- _SOURCE MATERIAL_
* * * *

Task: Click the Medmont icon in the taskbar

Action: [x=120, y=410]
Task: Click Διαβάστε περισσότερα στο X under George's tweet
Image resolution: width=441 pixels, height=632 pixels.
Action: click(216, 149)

* * * *

- _TASK INSTRUCTIONS_
Word for word, print every line above.

- _RESULT OF THIS TASK_
Task: Click the Medmont icon in the taskbar

Action: [x=120, y=410]
Task: Click Διαβάστε περισσότερα στο X under George's tweet
Image resolution: width=441 pixels, height=632 pixels.
Action: click(216, 149)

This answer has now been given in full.